A number of novel associations with SNPs in the INF panel are also reported here, although none of these remained significant after adjusting for multiple comparisons and some may represent false positives. Nevertheless, alleles at some of these loci were associated with multiple phenotypes with P<0.01 (eg, TGFB1, IL13, IL6, CTLA4) making them particularly intriguing candidates that may contribute to the inflammatory and immune processes that underlie atherosclerosis. Overall, among the polymorphic markers tested, 30 of 51 (59%) in the CVD panel and 24 of 47 (51%) in the INF panel showed some association with blood pressure or lipid levels in the Hutterites, indicating that many common disease-associated variants that are present in outbred populations also show evidence for association with related phenotypes in the Hutterites.

One question that cannot be addressed directly with these data is whether disease-associated variants first detected in the Hutterites are also present and associated with disease in outbred populations. However, data from our laboratory suggest that this is likely to be the case. For example, all SNPs that we have identified in the Hutterites have also been detected in outbred populations,46, 47, 48 although our strategy for SNP detection in the Hutterites would not detect very low-frequency SNPs (less than approximately 0.02). However, because we would have less power to detect susceptibility alleles in this very low-frequency range, the disease susceptibility alleles that we identify in the Hutterites will likely be higher frequency, and therefore should be present in the general population. On the other hand, we do not expect all disease associations detected in the Hutterites to be replicated in all outbred populations. In particular, susceptibility to common diseases involves gene–gene and gene–environment interactions. The frequencies of interacting alleles differ among populations, and the Hutterites’ unique lifestyle (eg, prohibition of cigarette smoking and uniformly high-fat, high-salt diet) may not be replicated in other populations. In addition, linkage disequilibrium (LD) is increased in the Hutterites and other founder populations. This should result in longer ancestral haplotypes on which disease susceptibility alleles reside, and a greater likelihood that an associated allele detected in the Hutterites is merely a marker for the true susceptibility allele on the extended haplotype. Because the ancestral haplotype is not likely to extend as far in the outbred population, the association may not be replicated. It should be noted that characterizing LD among the SNPs was not the purpose of this study and indeed, we do not have the correct data or methods to assess this important question.

It is not possible at this time to predict whether most susceptibility alleles for common diseases can be identified in founder populations, because the proportional contributions of common vs rare variants to common diseases are still being debated.11, 49 Indeed, given the size of the Hutterite sample it is unlikely that we would have sufficient power to detect associations with alleles in the very low-frequency range, particularly if they have modest effects on susceptibility, as is expected for genes underlying complex phenotypes.
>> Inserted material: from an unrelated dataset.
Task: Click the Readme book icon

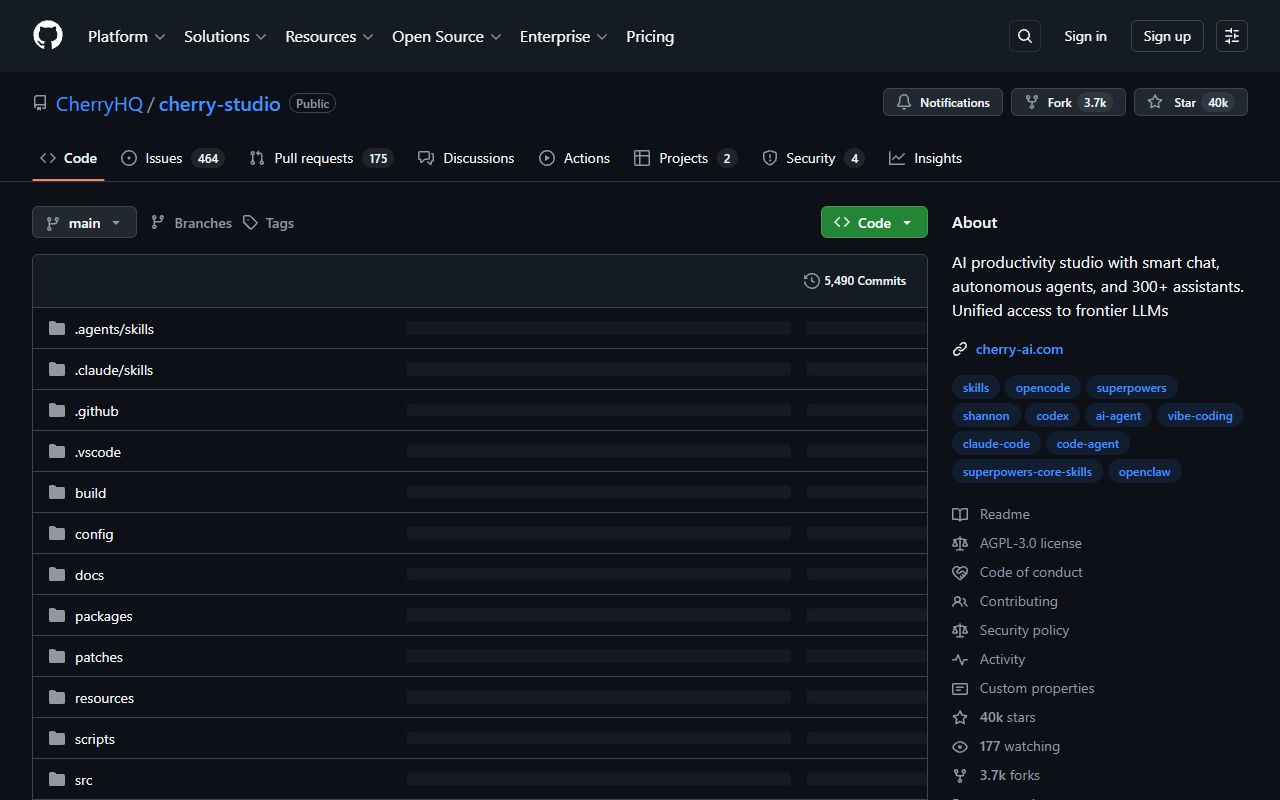Action: (x=960, y=513)
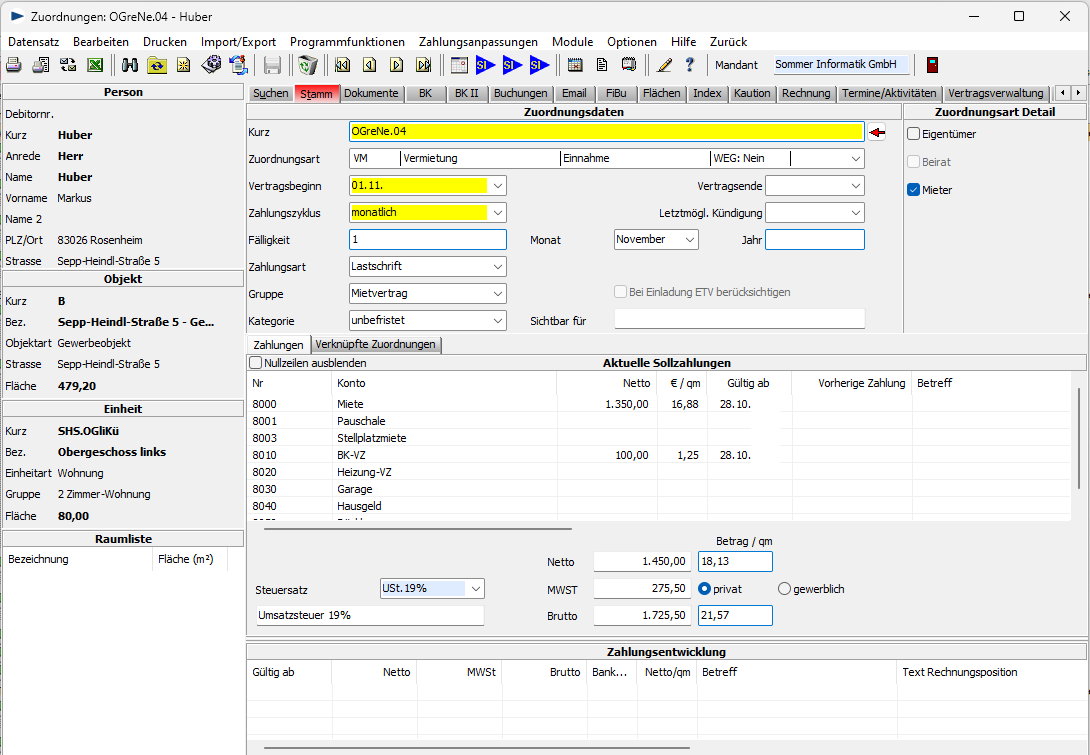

However, our results indicate that populations like the Hutterites will be useful for identifying common variants that contribute to common diseases in the general (outbred) population and that interpretation of our results will not be limited to this unique population. On the other hand, the Hutterite's large and well-characterized genealogy, along with a naturally high fertility rate resulting in large family sizes, provide significant advantages for mapping complex trait genes compared with outbred populations. Further, the fact that association studies in young founder populations such as the Hutterites provide equivalent power with fewer markers and smaller sample sizes, and therefore lower costs, compared with outbred populations,50 makes them well suited for identifying risk alleles for common diseases.